This is the mail archive of the
gcc-patches@gcc.gnu.org
mailing list for the GCC project.
Re: Allow inner-loop reductions with variable-length vectors
- From: Richard Biener <richard dot guenther at gmail dot com>
- To: gcc-patches at gcc dot gnu dot org,Richard Sandiford <richard dot sandiford at arm dot com>
- Date: Thu, 09 Aug 2018 17:42:22 +0200
- Subject: Re: Allow inner-loop reductions with variable-length vectors
- References: <87tvo31u3a.fsf@arm.com>
On August 9, 2018 4:40:41 PM GMT+02:00, Richard Sandiford <richard.sandiford@arm.com> wrote:
>While working on PR 86871, I noticed we were being overly restrictive
>when handling variable-length vectors. For:
>
> for (i : ...)
> {
> res = ...;
> for (j : ...)
> res op= ...;
> a[i] = res;
> }
>
>we don't need a reduction operation (although we do for double
>reductions like:
>
> res = ...;
> for (i : ...)
> for (j : ...)
> res op= ...;
> a[i] = res;
>
>which must still be rejected).
>
>Tested on aarch64-linux-gnu (with and without SVE), aarch64_be-elf and
>x86_64-linux-gnu.

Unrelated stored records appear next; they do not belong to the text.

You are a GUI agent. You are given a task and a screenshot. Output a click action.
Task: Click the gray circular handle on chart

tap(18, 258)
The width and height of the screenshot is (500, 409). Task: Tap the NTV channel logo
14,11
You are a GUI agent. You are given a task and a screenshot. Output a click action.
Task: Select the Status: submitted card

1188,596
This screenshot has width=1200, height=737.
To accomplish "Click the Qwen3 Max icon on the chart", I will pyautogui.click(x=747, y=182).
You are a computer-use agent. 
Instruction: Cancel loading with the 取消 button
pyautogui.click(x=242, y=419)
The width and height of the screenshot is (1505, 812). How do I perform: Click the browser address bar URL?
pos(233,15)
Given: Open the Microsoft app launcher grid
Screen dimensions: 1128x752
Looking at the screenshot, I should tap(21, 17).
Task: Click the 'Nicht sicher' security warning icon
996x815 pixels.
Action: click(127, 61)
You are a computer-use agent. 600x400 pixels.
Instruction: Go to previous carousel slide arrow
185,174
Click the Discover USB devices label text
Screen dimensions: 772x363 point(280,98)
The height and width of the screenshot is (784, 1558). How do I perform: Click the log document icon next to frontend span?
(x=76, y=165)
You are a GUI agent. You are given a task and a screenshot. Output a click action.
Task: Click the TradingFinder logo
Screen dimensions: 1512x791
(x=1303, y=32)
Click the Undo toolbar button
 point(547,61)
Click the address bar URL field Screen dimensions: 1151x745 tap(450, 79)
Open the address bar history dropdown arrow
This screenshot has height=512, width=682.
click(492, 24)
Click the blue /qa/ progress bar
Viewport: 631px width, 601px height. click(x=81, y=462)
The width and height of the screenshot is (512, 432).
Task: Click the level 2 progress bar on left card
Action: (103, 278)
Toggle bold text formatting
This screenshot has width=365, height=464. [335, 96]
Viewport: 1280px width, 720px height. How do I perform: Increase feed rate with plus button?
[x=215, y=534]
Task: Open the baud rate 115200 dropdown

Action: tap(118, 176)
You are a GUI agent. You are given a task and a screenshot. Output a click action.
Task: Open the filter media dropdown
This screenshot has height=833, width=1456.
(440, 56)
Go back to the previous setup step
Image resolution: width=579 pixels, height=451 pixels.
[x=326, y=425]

OK to install?
OK.
Richard.
>Richard
>
>
>2018-08-09 Richard Sandiford <richard.sandiford@arm.com>
>
>gcc/
> * tree-vect-loop.c (vectorizable_reduction): Allow inner-loop
> reductions for variable-length vectors.
>
>gcc/testsuite/
> * gcc.target/aarch64/sve/reduc_8.c: New test.
>
>Index: gcc/tree-vect-loop.c
>===================================================================
>--- gcc/tree-vect-loop.c 2018-08-01 16:14:50.227052736 +0100
>+++ gcc/tree-vect-loop.c 2018-08-09 15:38:35.230258362 +0100
>@@ -6711,6 +6711,7 @@ vectorizable_reduction (stmt_vec_info st
> }
>
> if (reduction_type != EXTRACT_LAST_REDUCTION
>+ && (!nested_cycle || double_reduc)
> && reduc_fn == IFN_LAST
> && !nunits_out.is_constant ())
> {
>Index: gcc/testsuite/gcc.target/aarch64/sve/reduc_8.c
>===================================================================
>--- /dev/null 2018-07-26 10:26:13.137955424 +0100
>+++ gcc/testsuite/gcc.target/aarch64/sve/reduc_8.c 2018-08-09
>15:38:35.230258362 +0100
>@@ -0,0 +1,20 @@
>+/* { dg-do compile } */
>+/* { dg-options "-O2 -ftree-vectorize" } */
>+
>+int
>+reduc (int *restrict a, int *restrict b, int *restrict c)
>+{
>+ for (int i = 0; i < 100; ++i)
>+ {
>+ int res = 0;
>+ for (int j = 0; j < 100; ++j)
>+ if (b[i + j] != 0)
>+ res = c[i + j];
>+ a[i] = res;
>+ }
>+}
>+
>+/* { dg-final { scan-assembler-times {\tcmpne\tp[0-9]+\.s, } 1 } } */
>+/* We ought to use the CMPNE result for the SEL too. */
>+/* { dg-final { scan-assembler-not {\tcmpeq\tp[0-9]+\.s, } { xfail
>*-*-* } } } */
>+/* { dg-final { scan-assembler-times {\tsel\tz[0-9]+\.s, } 1 } } */